Dataset content -
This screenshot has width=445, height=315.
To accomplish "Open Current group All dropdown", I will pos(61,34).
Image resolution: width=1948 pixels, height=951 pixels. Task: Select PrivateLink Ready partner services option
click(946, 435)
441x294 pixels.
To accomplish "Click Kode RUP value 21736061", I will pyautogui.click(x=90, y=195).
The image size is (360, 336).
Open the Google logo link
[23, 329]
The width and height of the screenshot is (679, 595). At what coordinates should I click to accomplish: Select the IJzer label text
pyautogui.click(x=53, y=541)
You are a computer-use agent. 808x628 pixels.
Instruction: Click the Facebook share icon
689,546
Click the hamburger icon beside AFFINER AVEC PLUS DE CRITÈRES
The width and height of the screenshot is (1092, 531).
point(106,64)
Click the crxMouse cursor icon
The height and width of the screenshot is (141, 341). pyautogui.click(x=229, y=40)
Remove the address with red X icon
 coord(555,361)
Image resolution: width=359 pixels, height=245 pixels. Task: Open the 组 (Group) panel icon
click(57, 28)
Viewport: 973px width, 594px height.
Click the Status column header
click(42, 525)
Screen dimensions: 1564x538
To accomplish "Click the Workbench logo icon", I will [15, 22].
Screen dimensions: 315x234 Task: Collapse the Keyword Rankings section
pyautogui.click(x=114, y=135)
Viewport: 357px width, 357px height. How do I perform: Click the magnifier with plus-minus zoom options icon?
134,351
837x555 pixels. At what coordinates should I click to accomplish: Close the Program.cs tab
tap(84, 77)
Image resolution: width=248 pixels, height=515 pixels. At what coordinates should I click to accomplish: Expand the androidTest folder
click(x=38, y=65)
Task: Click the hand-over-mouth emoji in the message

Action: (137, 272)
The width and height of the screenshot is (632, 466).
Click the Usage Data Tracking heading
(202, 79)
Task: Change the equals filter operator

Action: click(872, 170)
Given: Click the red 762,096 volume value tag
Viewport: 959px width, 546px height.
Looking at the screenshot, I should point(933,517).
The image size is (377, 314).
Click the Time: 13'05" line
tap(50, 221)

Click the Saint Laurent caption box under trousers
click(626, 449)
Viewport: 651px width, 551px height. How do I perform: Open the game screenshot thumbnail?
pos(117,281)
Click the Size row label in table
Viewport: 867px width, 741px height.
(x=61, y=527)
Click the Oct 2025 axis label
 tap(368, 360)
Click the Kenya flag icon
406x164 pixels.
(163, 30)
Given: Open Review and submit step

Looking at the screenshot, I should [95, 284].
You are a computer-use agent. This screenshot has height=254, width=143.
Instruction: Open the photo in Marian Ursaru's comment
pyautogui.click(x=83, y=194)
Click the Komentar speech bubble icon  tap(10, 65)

Work instructions -
Only the span from the line with "The width and height of the screenshot is (632, 466)." through the final line of the records goes in the output, each line unchanged.

Your response -
The width and height of the screenshot is (632, 466).
Click the Usage Data Tracking heading
(202, 79)
Task: Change the equals filter operator

Action: click(872, 170)
Given: Click the red 762,096 volume value tag
Viewport: 959px width, 546px height.
Looking at the screenshot, I should point(933,517).
The image size is (377, 314).
Click the Time: 13'05" line
tap(50, 221)

Click the Saint Laurent caption box under trousers
click(626, 449)
Viewport: 651px width, 551px height. How do I perform: Open the game screenshot thumbnail?
pos(117,281)
Click the Size row label in table
Viewport: 867px width, 741px height.
(x=61, y=527)
Click the Oct 2025 axis label
 tap(368, 360)
Click the Kenya flag icon
406x164 pixels.
(163, 30)
Given: Open Review and submit step

Looking at the screenshot, I should [95, 284].
You are a computer-use agent. This screenshot has height=254, width=143.
Instruction: Open the photo in Marian Ursaru's comment
pyautogui.click(x=83, y=194)
Click the Komentar speech bubble icon  tap(10, 65)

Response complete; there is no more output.